“We are kind of having a weird decade here in the U.S.,” said Melissa Harris-Perry, an author and host on MSNBC, at a lecture last night on the challenges African-Americans have faced during the past decade. “And I’m using the word ‘weird’ quite purposefully. I know it is a vague term, but I am meaning to be vague on purpose.”
The lecture was presented as a part of the New Directions in African Diaspora Studies lecture series by the African and African Diaspora Studies Program (AADS), in collaboration with the Office of Student Involvement, African Student Organization, Cape Verdean Student Association, and l’Association Haitienne.
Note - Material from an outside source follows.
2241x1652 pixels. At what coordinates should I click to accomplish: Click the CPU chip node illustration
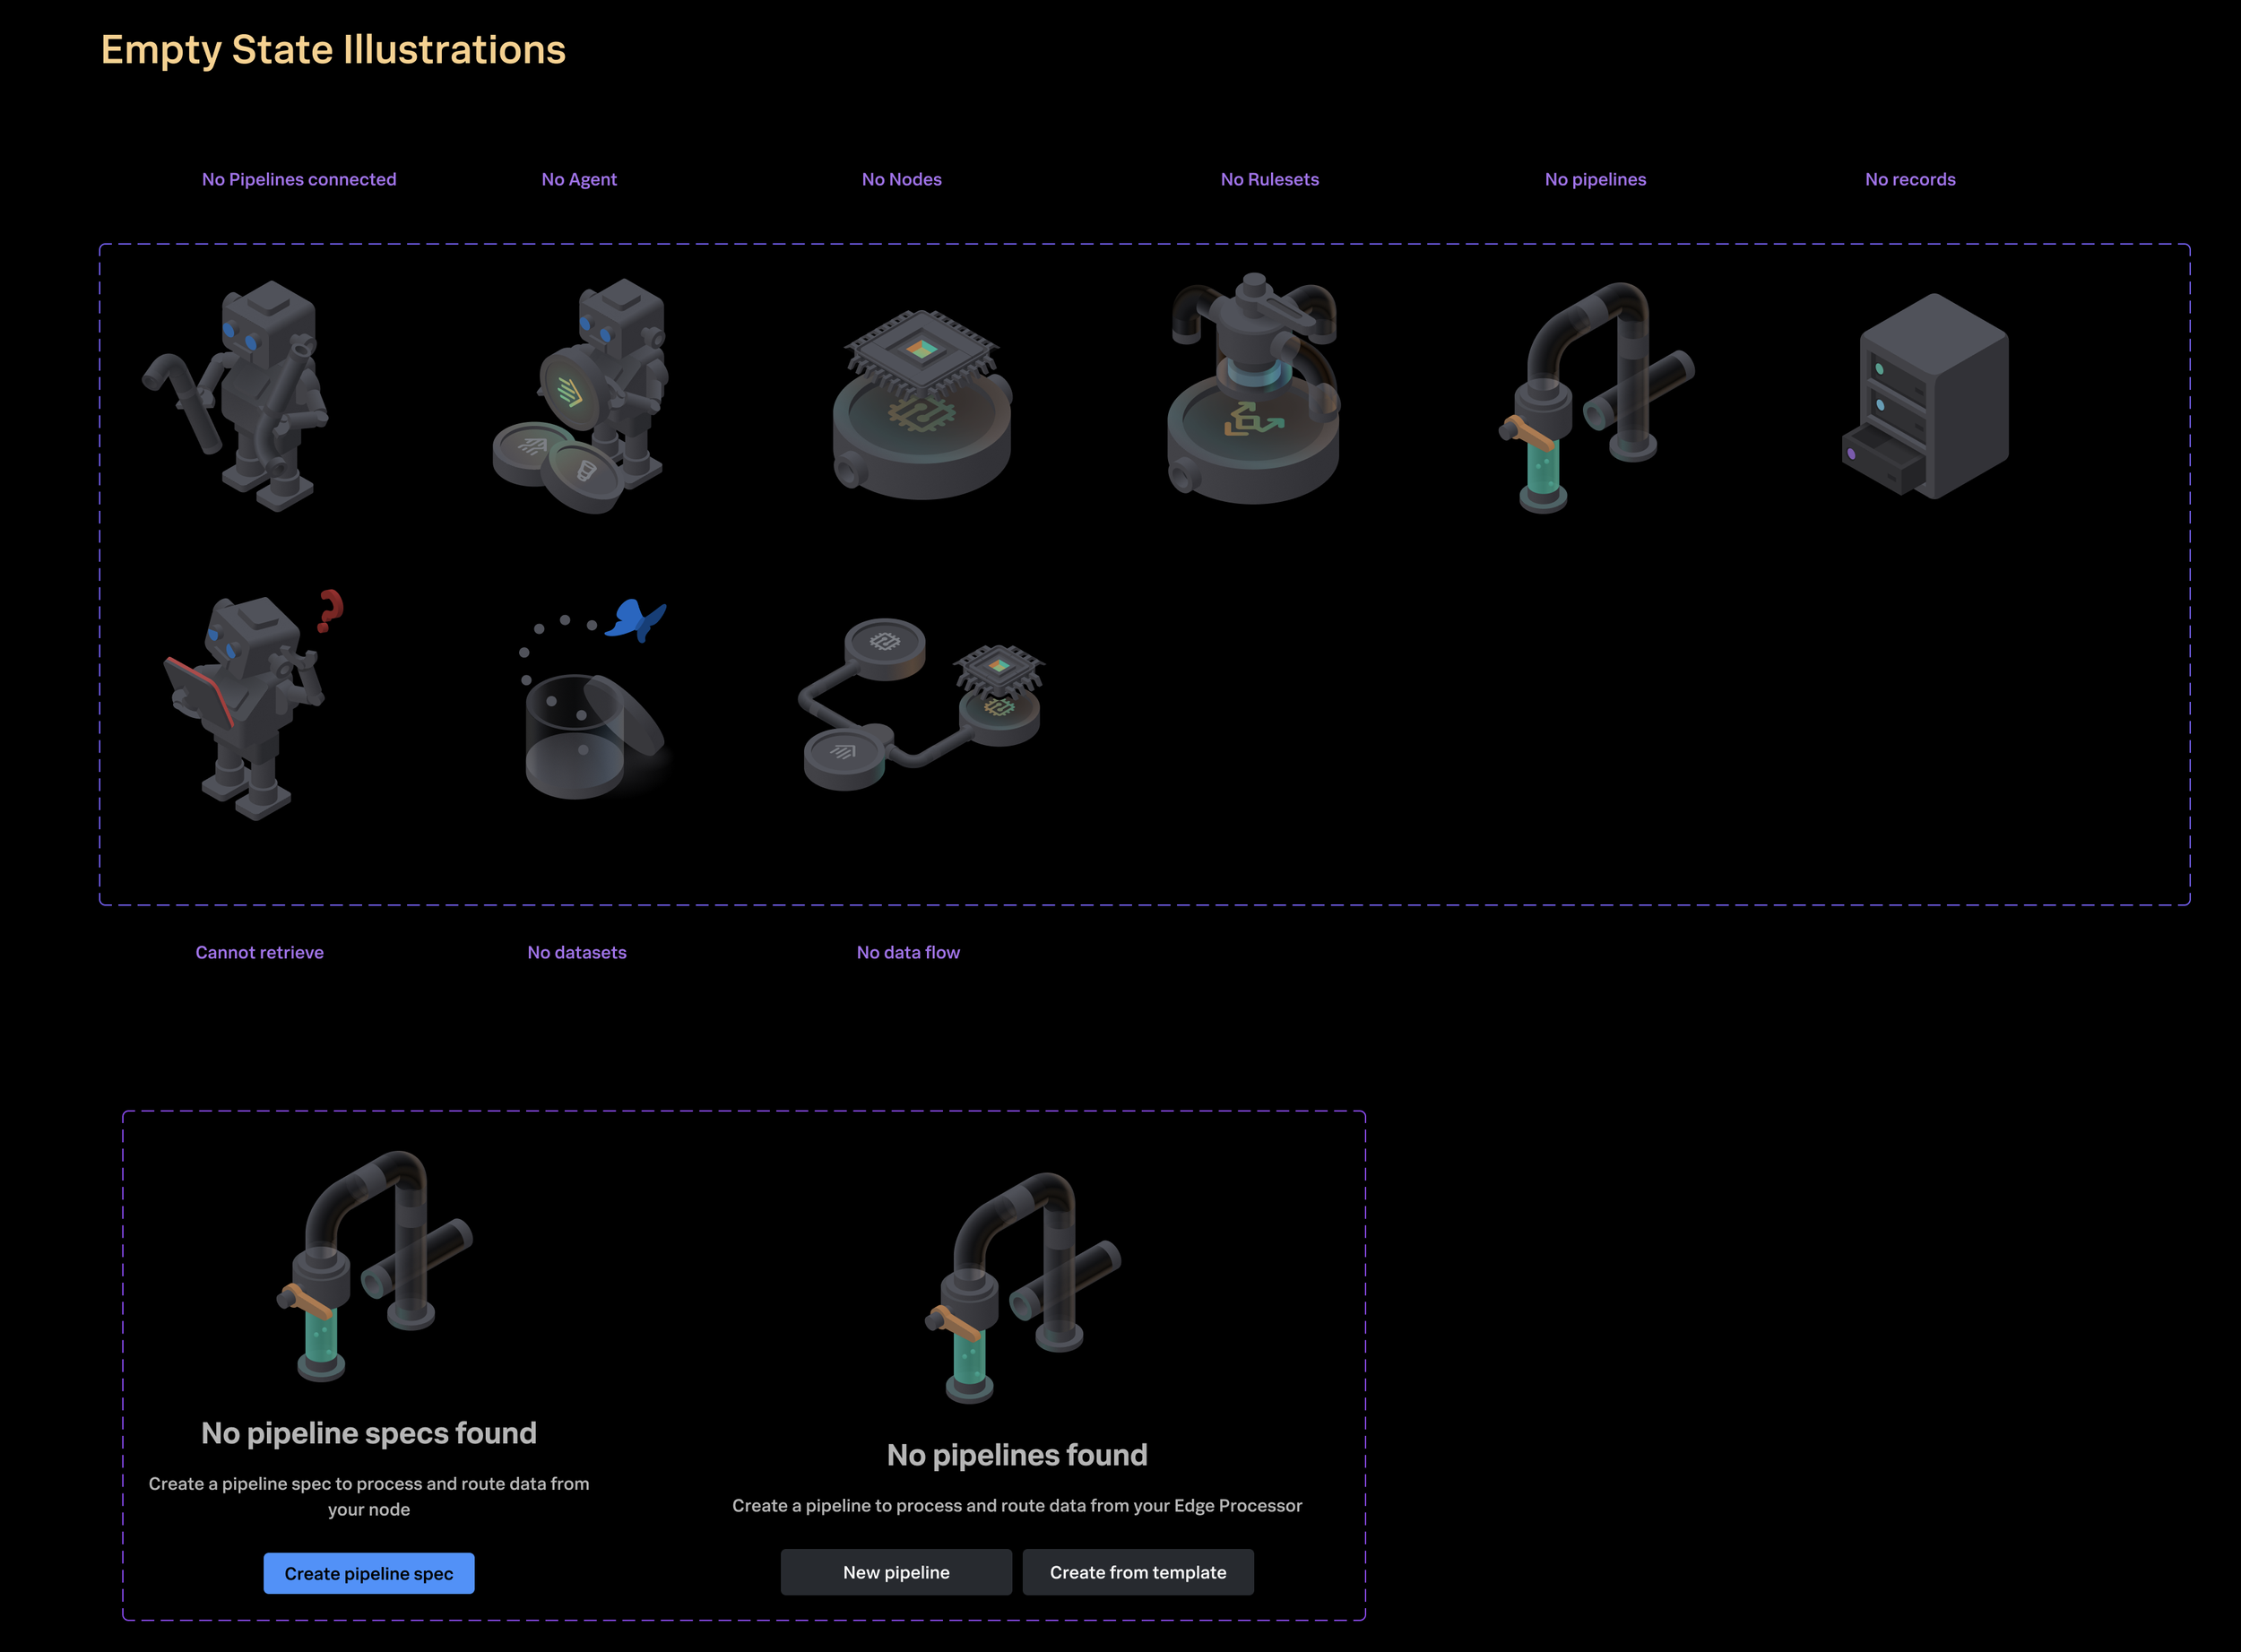pyautogui.click(x=921, y=404)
Harris-Perry is a professor of Politics and International Affairs at Wake Forest University, her alma mater, and an author of two books, Sister and Citizen: Shames, Stereotypes, and Black Women in America and Barbershops, Bibles, and BET: Everyday Talk and Black Political Thought, both of which were available for signing after the lecture.
She focused her lecture, “Crashing into Michael Brown,” on historic events that occurred between 2004 and 2014 involving black Americans. Harris-Perry began her lecture commenting on the Academy Award-winning film, Crash.
“We must start with 2004,” Harris-Perry said. “Crash is the ultimate post-racial film.”
Other events and people she spoke about were Hurricane Katrina, the Jena Six, Trayvon Martin, Michael Brown, and the election of President Barack Obama.
“I do want to remind us that American ideals are never abstract,” she said. “Freedom, justice, goodness, equality, the shining city on the hill is built on the bodies of real people. There is a struggle for freedom.”
As a screen behind her showed pictures of defining moments in history for black Americans, Harris-Perry commented on the struggles of freedom, as well as citizenship, integration, voting rights, inclusion, safety in public and private life, and justice. These struggles are always interconnected, she said.
After explaining charts and graphs showing the change in unemployment rates over the years, Harris-Perry then stressed the importance of education.
“I don’t care what your grades are. Just finish. I don’t care how many loans you have. [If] there’s a ‘C –,’ just keep it moving, until you have a degree. ‘Whooo, Imma pay back those loans later,’” she said to a laughing crowd.
Her lecture also covered the problems caused by the racial makeup of neighborhoods in the United States.
“In a tangible way, democracy starts in our neighborhoods,” she said. “Our housing patterns are a white noose around a black inner city.”
She concluded her lecture with a message to the audience: The struggles that black Americans face today in post-racial America will not go away if people continue to see each other as problems.